Wohl zwölf Jahre mochten vergangen sein, seit ich ihn nicht gesehen, diesen geistvollen und liebenswürdigen Schriftsteller, mit dem ich zu jener Zeit manche frohe Stunde verlebt – durch ihn erlebt habe, indem er mit der ihm eigenthümlichen lebendig poetischen Sprache und seinem köstlichen Humor die Erlebnisse seines amerikanischen Waldlebens schilderte, aus dem er nur erst zurückgekehrt war. Mit wahrem Herzklopfen begab ich mich eines schönen Sonntag-Morgens nach dem Schlosse, um den wackern – im Herzen sagt’ ich Freund – wieder zu begrüßen. War er noch der frühere herzliche, frische, wahre Mensch, wie ihn die Urwälder gebildet hatten? Oder hatte auch ihn „die Cultur beleckt“? Die beste Antwort ließ nicht auf sich warten, und rasch laß ich sie wiederklingen; selten habe ich einen Menschen nach einem solchen Zeitraume geistig und körperlich so unverändert gefunden, als Gerstäcker.

An demselben Tage wurde ich durch den Haushofmeister zur herzoglichen Tafel geladen, wobei ich das Glück hatte, vom Herzoge einer der edelsten Frauen vorgestellt zu werden, der Herzogin. Gleich ihrem hohen Gemahle ist sie für Wissenschaft, Kunst und Natur lebendig beseelt, und namentlich die Botanik ihr Lieblingsstudium.

▶ Schriftliche Aufgaben:
• a. Beantworten Sie zum Auszug über Gerstäcker:
(i) Wie viele Jahre waren ungefähr vergangen, seit der Schriftsteller zuletzt gesehen worden war?
(ii) Zu welcher Tageszeit ging es zum Schloss?
(iii) Was ist das Lieblingsstudium der Herzogin?
• b. Warum heißt es im Auszug über Gerstäcker, die frohen Stunden seien „durch ihn erlebt“ worden?
• c. Schreiben Sie den Auszug über Gerstäcker im Anschluss an den Satz über das Lieblingsstudium der Herzogin weiter.

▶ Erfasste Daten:
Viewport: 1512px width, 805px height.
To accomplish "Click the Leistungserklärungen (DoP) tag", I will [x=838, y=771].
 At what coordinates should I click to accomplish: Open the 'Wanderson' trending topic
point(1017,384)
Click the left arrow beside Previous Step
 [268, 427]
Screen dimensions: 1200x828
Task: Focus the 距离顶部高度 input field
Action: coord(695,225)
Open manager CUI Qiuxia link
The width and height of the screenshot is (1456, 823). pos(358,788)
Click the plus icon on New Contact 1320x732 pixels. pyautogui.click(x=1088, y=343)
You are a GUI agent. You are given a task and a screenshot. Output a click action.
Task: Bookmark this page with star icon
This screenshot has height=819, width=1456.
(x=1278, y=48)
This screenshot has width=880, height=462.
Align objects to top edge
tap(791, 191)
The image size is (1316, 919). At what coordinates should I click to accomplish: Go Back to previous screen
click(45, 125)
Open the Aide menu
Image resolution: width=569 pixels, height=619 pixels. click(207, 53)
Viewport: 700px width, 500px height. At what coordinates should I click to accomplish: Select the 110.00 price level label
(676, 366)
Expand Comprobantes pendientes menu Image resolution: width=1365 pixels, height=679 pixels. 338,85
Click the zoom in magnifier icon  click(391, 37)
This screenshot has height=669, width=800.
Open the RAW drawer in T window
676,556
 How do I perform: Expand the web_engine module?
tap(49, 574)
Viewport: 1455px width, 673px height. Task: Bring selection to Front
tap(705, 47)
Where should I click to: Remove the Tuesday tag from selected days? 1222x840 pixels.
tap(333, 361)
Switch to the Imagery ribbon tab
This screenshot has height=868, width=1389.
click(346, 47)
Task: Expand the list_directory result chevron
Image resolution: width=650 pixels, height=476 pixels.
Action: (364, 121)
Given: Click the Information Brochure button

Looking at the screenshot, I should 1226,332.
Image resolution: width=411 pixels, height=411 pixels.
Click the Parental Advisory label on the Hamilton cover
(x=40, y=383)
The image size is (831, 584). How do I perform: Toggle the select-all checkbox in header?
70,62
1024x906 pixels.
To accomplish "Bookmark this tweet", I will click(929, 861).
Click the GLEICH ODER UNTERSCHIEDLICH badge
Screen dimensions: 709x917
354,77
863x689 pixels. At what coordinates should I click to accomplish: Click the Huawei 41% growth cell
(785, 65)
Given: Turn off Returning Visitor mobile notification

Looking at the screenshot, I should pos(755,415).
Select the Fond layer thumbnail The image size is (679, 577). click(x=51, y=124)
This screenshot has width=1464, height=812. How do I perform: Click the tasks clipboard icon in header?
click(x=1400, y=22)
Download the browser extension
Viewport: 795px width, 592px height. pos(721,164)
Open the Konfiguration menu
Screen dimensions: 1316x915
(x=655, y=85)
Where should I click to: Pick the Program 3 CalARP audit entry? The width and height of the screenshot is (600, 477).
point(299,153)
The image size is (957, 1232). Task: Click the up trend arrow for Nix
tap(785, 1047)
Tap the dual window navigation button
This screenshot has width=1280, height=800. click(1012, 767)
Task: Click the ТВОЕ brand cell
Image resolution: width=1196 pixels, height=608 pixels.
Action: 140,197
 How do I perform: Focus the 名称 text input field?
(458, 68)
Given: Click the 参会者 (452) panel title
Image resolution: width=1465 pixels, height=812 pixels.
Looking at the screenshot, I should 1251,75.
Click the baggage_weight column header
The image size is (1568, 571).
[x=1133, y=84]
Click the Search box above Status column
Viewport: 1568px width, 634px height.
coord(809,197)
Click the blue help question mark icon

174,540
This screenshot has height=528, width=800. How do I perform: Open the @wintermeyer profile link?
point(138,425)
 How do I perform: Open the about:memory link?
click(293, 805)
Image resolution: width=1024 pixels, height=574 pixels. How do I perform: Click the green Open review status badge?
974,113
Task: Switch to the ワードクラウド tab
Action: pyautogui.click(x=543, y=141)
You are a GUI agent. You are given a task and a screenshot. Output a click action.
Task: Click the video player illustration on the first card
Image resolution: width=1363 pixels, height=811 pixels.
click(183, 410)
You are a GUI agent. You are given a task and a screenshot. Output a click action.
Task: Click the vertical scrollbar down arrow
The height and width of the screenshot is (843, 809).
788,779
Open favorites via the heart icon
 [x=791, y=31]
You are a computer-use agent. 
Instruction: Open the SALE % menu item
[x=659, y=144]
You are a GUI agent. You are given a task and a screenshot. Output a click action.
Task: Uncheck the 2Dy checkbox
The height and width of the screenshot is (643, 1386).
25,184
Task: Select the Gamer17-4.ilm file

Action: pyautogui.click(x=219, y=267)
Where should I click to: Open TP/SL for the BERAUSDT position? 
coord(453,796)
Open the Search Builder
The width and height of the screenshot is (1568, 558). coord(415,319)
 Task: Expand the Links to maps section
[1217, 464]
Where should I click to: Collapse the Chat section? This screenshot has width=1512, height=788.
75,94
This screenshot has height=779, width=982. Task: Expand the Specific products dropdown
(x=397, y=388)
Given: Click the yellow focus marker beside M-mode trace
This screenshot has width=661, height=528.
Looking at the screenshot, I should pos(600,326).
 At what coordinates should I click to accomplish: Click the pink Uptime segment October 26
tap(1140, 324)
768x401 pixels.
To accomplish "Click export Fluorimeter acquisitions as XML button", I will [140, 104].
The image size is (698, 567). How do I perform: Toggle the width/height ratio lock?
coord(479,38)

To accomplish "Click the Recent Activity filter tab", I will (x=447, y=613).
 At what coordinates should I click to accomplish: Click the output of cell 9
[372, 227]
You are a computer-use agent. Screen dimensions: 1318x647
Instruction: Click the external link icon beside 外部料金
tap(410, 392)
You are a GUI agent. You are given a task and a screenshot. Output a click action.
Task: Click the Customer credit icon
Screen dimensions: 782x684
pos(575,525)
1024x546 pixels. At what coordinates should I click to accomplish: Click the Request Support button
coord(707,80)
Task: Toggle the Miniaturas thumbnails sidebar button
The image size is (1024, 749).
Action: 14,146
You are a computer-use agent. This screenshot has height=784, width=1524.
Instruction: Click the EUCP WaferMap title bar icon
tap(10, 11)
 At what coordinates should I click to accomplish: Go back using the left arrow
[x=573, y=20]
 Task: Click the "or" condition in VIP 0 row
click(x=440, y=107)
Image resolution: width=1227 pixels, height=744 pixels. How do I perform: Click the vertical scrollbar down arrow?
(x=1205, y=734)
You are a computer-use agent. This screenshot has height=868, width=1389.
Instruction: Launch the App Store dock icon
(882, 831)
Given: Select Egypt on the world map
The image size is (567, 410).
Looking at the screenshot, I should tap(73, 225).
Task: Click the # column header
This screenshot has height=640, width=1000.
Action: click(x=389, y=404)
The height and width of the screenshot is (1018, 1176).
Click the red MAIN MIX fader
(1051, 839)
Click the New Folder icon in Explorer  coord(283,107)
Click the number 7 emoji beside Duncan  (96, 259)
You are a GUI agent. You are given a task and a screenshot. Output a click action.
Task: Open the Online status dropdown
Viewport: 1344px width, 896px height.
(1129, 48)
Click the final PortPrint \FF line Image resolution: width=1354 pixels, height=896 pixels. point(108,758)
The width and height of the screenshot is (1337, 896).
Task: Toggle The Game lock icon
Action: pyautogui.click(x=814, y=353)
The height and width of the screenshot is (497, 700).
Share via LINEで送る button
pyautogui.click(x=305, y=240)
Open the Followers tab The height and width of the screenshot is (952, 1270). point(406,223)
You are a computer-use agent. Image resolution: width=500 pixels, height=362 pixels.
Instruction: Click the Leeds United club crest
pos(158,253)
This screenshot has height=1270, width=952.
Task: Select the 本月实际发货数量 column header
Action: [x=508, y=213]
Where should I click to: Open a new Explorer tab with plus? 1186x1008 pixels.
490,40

▶ Antworten je Aufgabe:
• a.
(i) Wohl zwölf Jahre.
(ii) An einem schönen Sonntagmorgen.
(iii) Die Botanik.

• b. Gerstäcker schilderte mit seiner eigentümlichen, lebendig poetischen Sprache und seinem köstlichen Humor die Erlebnisse seines amerikanischen Waldlebens, aus dem er gerade zurückgekehrt war. So wurden diese Erlebnisse für die Zuhörer nacherlebbar.

• c.
Diese Tage und Abende, die in dem hirschgeweihgeschmückten, alterthümlichen Saale mit zauberhafter Schnelle dahinflossen, waren für mich von außerordentlichem Reiz. Die Pürschgänge auf den Hirsch waren, wie ich schon im vorigen Artikel erwähnte, beendigt und die Gemsjagden begannen. Auch ich hatte das Vergnügen, mich betheiligen zu dürfen. War ich auch nicht so glücklich, auf den zwei Gemstreibjagden, denen ich beiwohnte, zu Schuß zu kommen, so fühlte ich mich doch nichtsdestoweniger glücklich dabei. Hatte ich doch eine Büchse in der Hand und die Anwartschaft, Gemsen zu schießen!

Wie herrlich war schon der Auszug zur Jagd! Der Jagdherr, in seinem der Oertlichkeit angepaßten und landesüblichen Costüme, zu Pferd, um bis zu einer gewissen Höhe zu reiten; die anderen Schützen mit den Jägern und Treibern in malerischen, durch die Hunde noch mehr belebten Gruppen den Gebieter umgebend, – es war ein herrliches Bild! Ein frischer, lebendiger, heiterer Geist beseelte Alle – von oben bis zum unverdrossenen Treiber herab. Unverdrossen muß man die Letzteren in der That nennen, denn nie habe ich Menschen dieser Gattung kennen gelernt, welche mit einer solchen Ausdauer und Freudigkeit die fabelhaftesten Anstrengungen ertrugen, wenn es galt, dem Herrn zu dienen, der aber auch mit der gewinnendsten Art diese von ehrfurchtsvoll dankbaren Empfindungen erfüllten Leute behandelte.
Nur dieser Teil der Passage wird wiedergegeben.